Sort through the listing below and keep each line with the word "computer". Copy those.

━━━━━━

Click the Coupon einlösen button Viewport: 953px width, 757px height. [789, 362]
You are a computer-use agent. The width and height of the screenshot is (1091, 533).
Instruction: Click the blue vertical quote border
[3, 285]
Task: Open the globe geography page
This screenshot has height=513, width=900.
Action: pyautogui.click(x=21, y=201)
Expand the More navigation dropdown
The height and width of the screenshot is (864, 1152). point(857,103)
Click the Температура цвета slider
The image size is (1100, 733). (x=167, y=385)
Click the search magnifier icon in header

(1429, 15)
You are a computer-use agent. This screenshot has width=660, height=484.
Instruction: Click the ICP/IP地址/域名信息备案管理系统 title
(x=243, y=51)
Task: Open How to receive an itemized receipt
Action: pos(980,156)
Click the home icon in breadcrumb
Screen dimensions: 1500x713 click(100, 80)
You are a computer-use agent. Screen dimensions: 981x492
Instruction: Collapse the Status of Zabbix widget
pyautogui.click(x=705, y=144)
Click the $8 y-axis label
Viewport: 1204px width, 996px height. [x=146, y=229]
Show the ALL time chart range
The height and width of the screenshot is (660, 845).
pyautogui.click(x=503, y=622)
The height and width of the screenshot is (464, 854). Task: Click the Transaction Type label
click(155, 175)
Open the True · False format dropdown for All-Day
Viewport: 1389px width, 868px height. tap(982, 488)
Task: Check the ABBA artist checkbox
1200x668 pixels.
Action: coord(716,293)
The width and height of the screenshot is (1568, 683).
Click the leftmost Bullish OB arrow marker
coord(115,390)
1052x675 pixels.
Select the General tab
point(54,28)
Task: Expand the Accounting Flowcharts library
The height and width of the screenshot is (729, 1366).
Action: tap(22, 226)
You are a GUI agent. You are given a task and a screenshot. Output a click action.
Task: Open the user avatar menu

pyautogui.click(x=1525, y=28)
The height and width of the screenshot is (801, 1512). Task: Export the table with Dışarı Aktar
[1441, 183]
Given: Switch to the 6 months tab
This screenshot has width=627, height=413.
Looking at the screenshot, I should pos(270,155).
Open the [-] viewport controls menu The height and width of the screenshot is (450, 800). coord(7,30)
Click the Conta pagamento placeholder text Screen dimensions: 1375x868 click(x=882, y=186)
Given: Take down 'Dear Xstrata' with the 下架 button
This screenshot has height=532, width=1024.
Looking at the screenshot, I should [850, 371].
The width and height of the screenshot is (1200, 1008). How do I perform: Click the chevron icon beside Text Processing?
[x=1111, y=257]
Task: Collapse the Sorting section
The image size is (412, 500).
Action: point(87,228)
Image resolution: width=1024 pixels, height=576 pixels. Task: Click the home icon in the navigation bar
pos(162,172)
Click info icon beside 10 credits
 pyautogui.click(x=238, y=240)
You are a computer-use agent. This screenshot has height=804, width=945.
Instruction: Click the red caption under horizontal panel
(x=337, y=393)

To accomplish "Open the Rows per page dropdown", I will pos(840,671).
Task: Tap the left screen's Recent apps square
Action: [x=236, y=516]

━━━━━━

Written response:
You are a computer-use agent. The width and height of the screenshot is (1091, 533).
You are a computer-use agent. This screenshot has width=660, height=484.
You are a computer-use agent. Screen dimensions: 981x492
You are a computer-use agent. This screenshot has height=804, width=945.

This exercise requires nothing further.